Je n’ai pas souvenir d’un président de la République s’appropriant si goulûment la mémoire d’un artiste décédé ; je n’ai pas souvenir non plus d’une telle captation d’héritage pour Édith Piaf, Charles Trenet, Claude François… Seul Aznavour a eu droit à un discours de… Macron. Non, je n’ai pas souvenir d’une telle obscénité qu’on appelait autrefois « maquereautage des morts ».

Ce jour-là, Emmanuel Macron a doublement tenté de violer l’émotion des Français : d’abord par ce retard impardonnable. Puis par cette prise de parole publique opportuniste ; un affreux mélange d’hypocrisie culturelle et de cynisme politique.

Dans une interview à La Nouvelle Revue française parue le 28 avril 2018, Emmanuel Macron reconnaît cette obscénité ; il intellectualise ce pénible moment, et veut faire contre mauvaise fortune, bon cœur : « L’émotion populaire se moque des discours. Le jour des obsèques, je savais très bien que la foule qui était là n’était pas acquise. Elle n’attendait pas un discours officiel. » Il ne peut s’empêcher d’ajouter un petit autosatisfecit qui restera sa marque : « La foule était dans l’émotion brute du moment. C’est cette émotion [populaire] que j’ai partagée avec la foule. »

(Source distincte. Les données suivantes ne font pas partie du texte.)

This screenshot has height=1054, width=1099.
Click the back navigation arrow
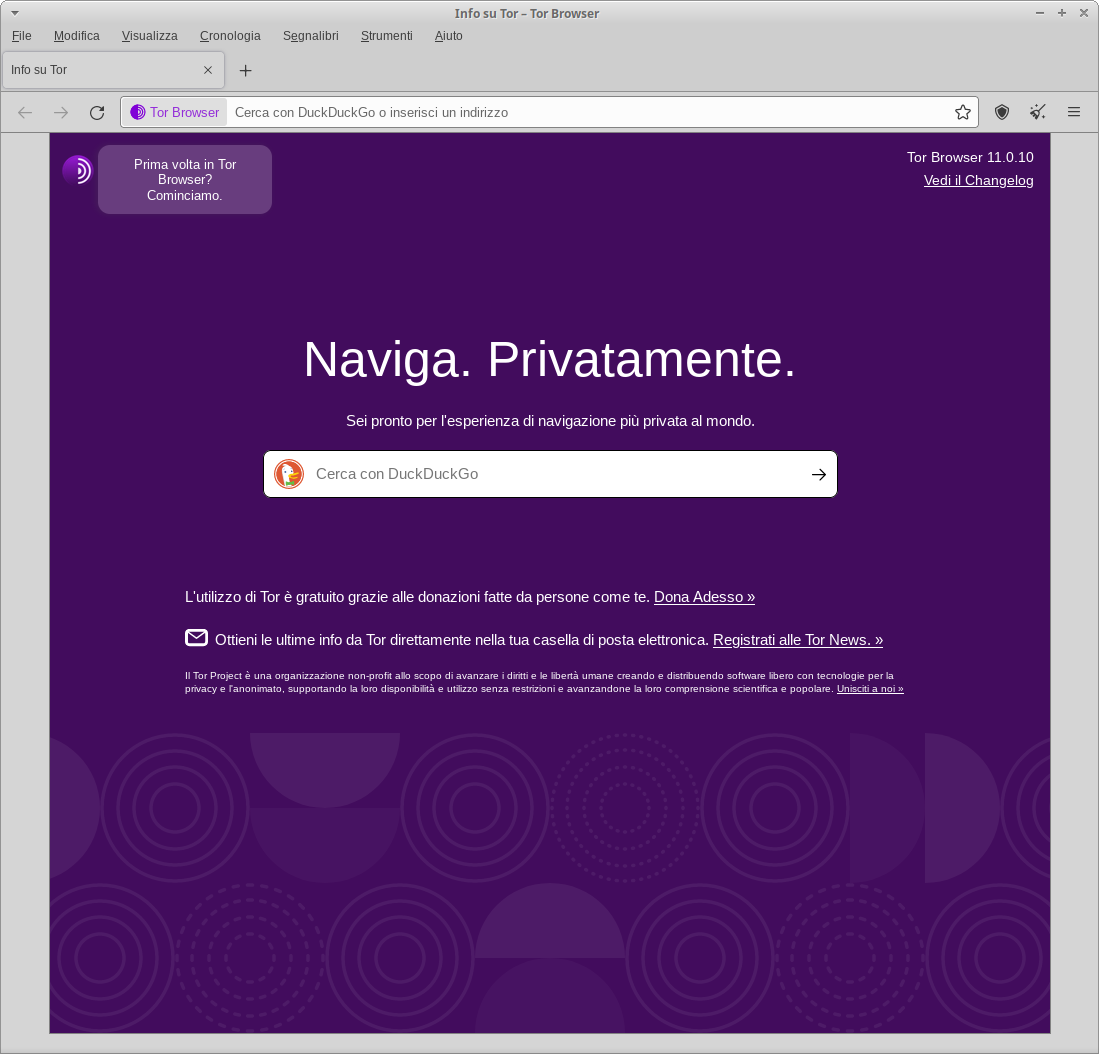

Les années ont passé ; je me pose toujours la question de savoir si l’émotion qu’il dit avoir « partagée avec la foule », fut vraiment reçue comme telle par une partie des Français ? Dans les faits, ce ne fut qu’une nouvelle partition d’un romantisme présidentiel un peu navrant, jouée entre Emmanuel, l’acteur d’un jeu de scène basique, et Macron, la bête politique aux calculs cyniques. L’émotion populaire n’appartient qu’au peuple : une lapalissade.

On attendait Johnny… et on a eu Macron.